This would be perfectly insane and crazy :) Such a story would be a dead end
right from the start.

No, the sr.ht import script is accepting a pure json doc *only*. They do not
require you to wrap mbox in json. The whole thread must be in json following
their **import/export** format.

When downloading mbox from postgresql.org, we have to write the wheel to
transform mbox to json.

Note that in production, the bug tracker relies on a mailing list managed by
sr.ht. Each mails is parsed and stored in pgsql.
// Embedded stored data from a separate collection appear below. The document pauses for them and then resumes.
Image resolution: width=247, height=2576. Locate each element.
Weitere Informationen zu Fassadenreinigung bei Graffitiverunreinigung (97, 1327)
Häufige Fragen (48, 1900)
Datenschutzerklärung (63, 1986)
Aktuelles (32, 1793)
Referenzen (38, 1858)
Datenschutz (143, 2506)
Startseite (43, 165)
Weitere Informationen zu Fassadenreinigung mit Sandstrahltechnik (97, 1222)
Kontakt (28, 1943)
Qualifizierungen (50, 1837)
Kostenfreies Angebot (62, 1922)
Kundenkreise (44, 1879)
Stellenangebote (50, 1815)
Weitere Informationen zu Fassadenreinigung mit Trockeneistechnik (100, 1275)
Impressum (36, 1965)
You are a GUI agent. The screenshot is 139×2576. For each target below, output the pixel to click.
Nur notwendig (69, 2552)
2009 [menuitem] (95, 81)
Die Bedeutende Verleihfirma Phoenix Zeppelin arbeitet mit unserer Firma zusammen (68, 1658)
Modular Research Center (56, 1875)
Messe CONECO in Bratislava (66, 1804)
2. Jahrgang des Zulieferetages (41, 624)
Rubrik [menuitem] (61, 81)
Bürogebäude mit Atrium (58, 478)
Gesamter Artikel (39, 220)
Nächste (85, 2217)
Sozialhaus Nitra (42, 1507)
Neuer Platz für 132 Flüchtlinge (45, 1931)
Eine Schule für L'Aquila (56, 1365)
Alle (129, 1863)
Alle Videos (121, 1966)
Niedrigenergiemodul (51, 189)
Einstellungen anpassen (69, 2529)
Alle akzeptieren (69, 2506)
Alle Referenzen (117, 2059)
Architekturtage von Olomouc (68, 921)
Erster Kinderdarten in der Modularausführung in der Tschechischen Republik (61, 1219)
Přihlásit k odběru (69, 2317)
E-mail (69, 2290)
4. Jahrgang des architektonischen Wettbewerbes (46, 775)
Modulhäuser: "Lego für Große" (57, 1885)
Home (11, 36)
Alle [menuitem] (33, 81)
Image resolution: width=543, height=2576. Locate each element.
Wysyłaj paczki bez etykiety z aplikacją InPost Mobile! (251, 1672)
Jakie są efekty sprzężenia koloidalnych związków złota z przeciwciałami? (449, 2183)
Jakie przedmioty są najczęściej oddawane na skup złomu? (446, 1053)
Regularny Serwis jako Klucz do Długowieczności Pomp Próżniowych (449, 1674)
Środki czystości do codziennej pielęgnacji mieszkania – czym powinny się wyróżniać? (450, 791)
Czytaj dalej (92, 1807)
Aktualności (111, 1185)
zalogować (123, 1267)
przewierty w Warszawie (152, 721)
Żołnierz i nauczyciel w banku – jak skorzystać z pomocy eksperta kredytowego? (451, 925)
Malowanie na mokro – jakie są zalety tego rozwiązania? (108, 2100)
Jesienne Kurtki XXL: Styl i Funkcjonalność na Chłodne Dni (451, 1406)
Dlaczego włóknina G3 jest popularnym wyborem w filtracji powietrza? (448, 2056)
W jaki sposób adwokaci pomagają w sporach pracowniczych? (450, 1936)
> > > But if you're building your own threading on it, then the monthly mbox
> > > files at https://www.postgresql.org/list/pgsql-bugs/ should be enough?  
> >
> > Yes, we already got them to start pocking around. We have a small
> > python script processing them but mbox format and/or python lib and/or email
> > format are a bit loose and we currently have 3k orphans emails out of 13697
> > threads.  
> 
> Oh, there is a lot of weirdness in the email archives, particularly in
> history (it's gotten a bit better, but we still see really weird mime
> combinations fairly often). And there have been many crappy
> implementations of mbox over the years as well, which has led to a lot
> of problems of imports :/

Indeed. But anyway, my colleague's script is already able to sort out most of
the troubles. Good enough for now.

> So the root question there is, why are we exactring more structured
> data into a format that we know is worse?

The root question was me asking if a database dump or access to some json API
would be somehow possible. I should have quickly explained this was to extract
data as json from there.

My bad, really. I hope the whole picture is clearer now.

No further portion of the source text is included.